Upon waking, I told Steve it was late. He said, "So what?" The temperature was 16 degrees. He was right. We lounged and got a surprise pick up from Bob & Diana sometime before 10.
On our way to Bear, Steve & I had completely forgot it was Mogul Weekend. Shit! We have no BBQ plan, no table, no people, no nothing. And at this late hour, where are we going to park????
There was no need to panic. There was plenty of room in the back half of the parking lot. On our way in we were handed a bumper sticker and a volume of rules. No grills, no tents, no tables, no chairs, no coolers, no dogs, and preferably no kids. It's good someone brought their kids, because they're the only ones in the mogul competition. The Fun Police are the new social directors of Bear Mountain Mogul Weekend.
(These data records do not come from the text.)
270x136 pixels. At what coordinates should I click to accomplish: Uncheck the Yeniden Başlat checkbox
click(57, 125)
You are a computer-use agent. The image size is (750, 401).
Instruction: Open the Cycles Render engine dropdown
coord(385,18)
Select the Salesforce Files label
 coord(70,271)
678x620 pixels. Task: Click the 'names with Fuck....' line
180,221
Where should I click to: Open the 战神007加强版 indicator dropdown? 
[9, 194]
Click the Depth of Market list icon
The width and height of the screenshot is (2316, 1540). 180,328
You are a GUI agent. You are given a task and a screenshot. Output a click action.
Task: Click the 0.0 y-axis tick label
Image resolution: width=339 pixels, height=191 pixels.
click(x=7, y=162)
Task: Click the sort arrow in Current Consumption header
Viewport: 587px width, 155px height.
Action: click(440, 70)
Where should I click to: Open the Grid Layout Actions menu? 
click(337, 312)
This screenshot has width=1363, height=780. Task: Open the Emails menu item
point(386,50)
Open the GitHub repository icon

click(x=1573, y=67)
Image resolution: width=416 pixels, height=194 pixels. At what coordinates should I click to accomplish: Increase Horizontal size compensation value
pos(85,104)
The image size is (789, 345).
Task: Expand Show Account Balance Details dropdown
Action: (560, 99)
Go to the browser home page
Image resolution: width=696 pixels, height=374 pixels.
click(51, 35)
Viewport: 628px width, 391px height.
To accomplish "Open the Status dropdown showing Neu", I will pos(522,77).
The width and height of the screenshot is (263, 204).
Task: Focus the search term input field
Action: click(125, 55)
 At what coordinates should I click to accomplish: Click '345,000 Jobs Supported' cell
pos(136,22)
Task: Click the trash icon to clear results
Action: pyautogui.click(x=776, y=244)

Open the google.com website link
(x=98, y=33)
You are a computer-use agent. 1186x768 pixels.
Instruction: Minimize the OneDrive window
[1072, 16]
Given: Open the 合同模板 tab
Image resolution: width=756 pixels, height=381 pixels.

Skiing at Bear in the morning was unBearable. Very scrapy. the best skiing was on the other side of the mountain. We had a great time at Snowdon and the Eye. When we went back to Bear for a late lunch (not grilled, mind you) things had softened up and it was great. We stayed out until after 2. Big Blue Sky & Sunshine all day.
As soon as Bob finished his sandwich with two inches high of deli meat in it, he deserted us to go to the deck and "Get things started." The rest of us shrugged our shoulders and had another Thin Mint.
About a half hour later, we looked out from the second floor of the lodge onto the deck, and there he was. Lonely Bob with a big Bud Light. We joined him, meeting Ray Leno on our way. He was wondering why Steve and I didn't take his drunken ass home the night before from the Lookout.
The band, Moe, was really good. They were a couple of guys who never wanted to be musicians, but whose friends said they were really good. Someone described them as the biggest underground band ever. The have clearly been inspired by the Dead and Phish. In fact, the open for Phish now that Phish is back.
The crowd at Bear was for Moe, not the moguls. In fact, even the moguls were half-assed. They were bear-ly visible bumps. The band played to throngs of their groupies who are the newest generation of long-haired, tie-dyed wearing, peaceniks. Only a few of them were on the deck, because most of them are not old enough.
Then there was the other show: A man and three women all making out with each other. Voyeur Bob was transfixed and couldn't help but make a few loud comments. Byron was there 20 minutes before he saw there was a man under all that breast tissue. Bug-eyed Bob saw a nipple ring, but I never did. We all wondered what BB would say if she were here and we all know What Wayne Would Do.
The fun continued at the Lookout where we talked about it all over again. Ray Leno was there too. Then back to H-4 for pork chops and mashed potatoes. Bob badgered Diana throughout the preparations, "Did you make the gravy? Did you make the gravy?"
The gravy was great, the chops were perfectly grilled. Thanks for dinner!